“Yes, I s’pose you belonged at home. In fact they said you did. Well, we meet at quarter to ten. Then the regular morning service is quarter to eleven, and Sunday-school is in the afternoon. Have they asked you to take a class yet? Well, they will. Then the Christian Endeavor meets at seven. They’re planning to make you president at the next election. Perhaps I oughtn’t to tell you that, but it’s a foregone conclusion, of course. And the evening service is eight o’clock. Of course it’s short and snappy and gets out by nine fifteen, but it’s a full day. Not much time left for your family if you go to everything.”
“No, I suppose not,” murmured Murray, trying to keep the amazement out of his voice. It was his policy to agree with everybody, as far as possible, until he had further light, but was it possible that grown men and women went to Sunday-school? Some nurse of his childhood had taken him for a few months once when he was quite young, but he had always supposed it was a matter merely for children. Yet Warren spoke as if he went to Sunday-school, as if the whole town went to Sunday-school. What was he letting himself in for if he stayed in this strange place? Could he possibly go through with it? And what were these “services” that he spoke of? Just church? Well, he could get out of that probably. Say he had a headache.
But when Sunday morning came and he sat down at the little round breakfast-table opposite Mrs. Summers and ate the delicate omelet, fresh brown bread, sweet baked apples with cream, and drank the amber coffee that composed the Sunday breakfast, and heard her talk, it was not so easy to get out of it.
“There’s an article in this week’s ‘Presbyterian’ I’d like you to read. It speaks of that very subject we were talking about last night. You’ll have plenty of time to read it before we go to church. I left it over on the Morris chair for you,” she said. It was very plain she was counting on his going to church. Indeed, he had been given to understand on every hand all the week from many different people, that church was where he was expected to be whenever here was service there, and he sighed, and wondered how long he would be able to keep up this religious bluff. If he only had thought to profess to be going to spend the week-end with some old friend a few miles away it would have given him freedom for a few hours at least, and a start of almost two days on his pursuers, in case he decided not to return.
But then, there was the old question again, where could he go, how get another name, and why try to find a better place of hiding when this one seemed fairly crying out for him? Then, too, where would justice be less likely to search for him than in a church?
So he settled into the Morris chair with a sigh, and took up the paper to read an article, the like of which he had never read nor heard before, and the meaning of which touched him no more than if it were written in a foreign tongue.
The article was about Church Unity. He gathered there was a discussion of some sort abroad, some theological crisis imminent. The article was couched in terms he had never even heard before, so far as he remembered—The Atonement, Calvary, The Authenticity of the Scriptures, The Virgin Birth, The New Birth, The Miracles. What was it all about, anyway? There seemed no sense to it. He read it over again, trying to get a few phrases in case some one began to talk this queer jargon, and he was evidently expected to be a connoisseur in such things. He must master enough to put him beyond suspicion.
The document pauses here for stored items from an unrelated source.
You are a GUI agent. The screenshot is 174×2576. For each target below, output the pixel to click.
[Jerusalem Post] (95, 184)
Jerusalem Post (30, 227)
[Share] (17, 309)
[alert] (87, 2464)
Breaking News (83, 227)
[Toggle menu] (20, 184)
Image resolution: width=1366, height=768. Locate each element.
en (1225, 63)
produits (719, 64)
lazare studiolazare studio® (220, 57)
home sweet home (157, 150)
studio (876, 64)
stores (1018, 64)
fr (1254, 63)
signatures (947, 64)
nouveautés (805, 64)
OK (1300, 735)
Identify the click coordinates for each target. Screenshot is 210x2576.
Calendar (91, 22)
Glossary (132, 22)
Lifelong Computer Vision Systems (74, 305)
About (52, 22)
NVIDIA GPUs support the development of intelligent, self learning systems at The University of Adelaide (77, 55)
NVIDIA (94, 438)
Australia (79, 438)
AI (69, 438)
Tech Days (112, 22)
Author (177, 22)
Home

Take, for instance, that phrase, “the new birth,” how strangely like the sentence he had seen in the trolley-car, “Ye must be born again!” It had come from the Bible. He had discovered that the first night he spent in this house. There must be some slogan like that in all this discussion. He was rather interested to know what it all meant. It fitted so precisely in with his own needs. He was trying so hard to be born again, and he felt so uncertain whether he was going to succeed or not. Perhaps if he read this paper he would discover something more about it. At any rate it would make the good lady with whom he lived feel that he was interested in what she had been saying, and he had taken good care that she did the talking when she got on such topics, too. So he asked if he might take the paper up to his room for further perusal. Mrs. Summers said yes, of course, but it was time to start to church, and he must get his hat and come right down. And in spite of his desire to remain at home, he found himself yielding to her firm but pleasantly expressed wishes.
The sermon that morning was short and direct. The text was, “We must all appear before the judgment seat of Christ to give account of the deeds done in the body,” and from the time those firm, mobile lips of the pastor began to repeat the words, and the clear, almost piercing, eyes to look straight down at him from the pulpit, he never took his eyes from the preacher’s face.
It was, perhaps, the first real sermon he had ever listened to in his life. Oh, he had been to church now and then through the years, of course—mostly to weddings, now and then to a funeral, occasionally a vesper service where something unusual was going on, and his mother wished him to escort her, once or twice to a baccalaureate sermon. That was all. Never to hear a direct appeal of the gospel. It was all new to him.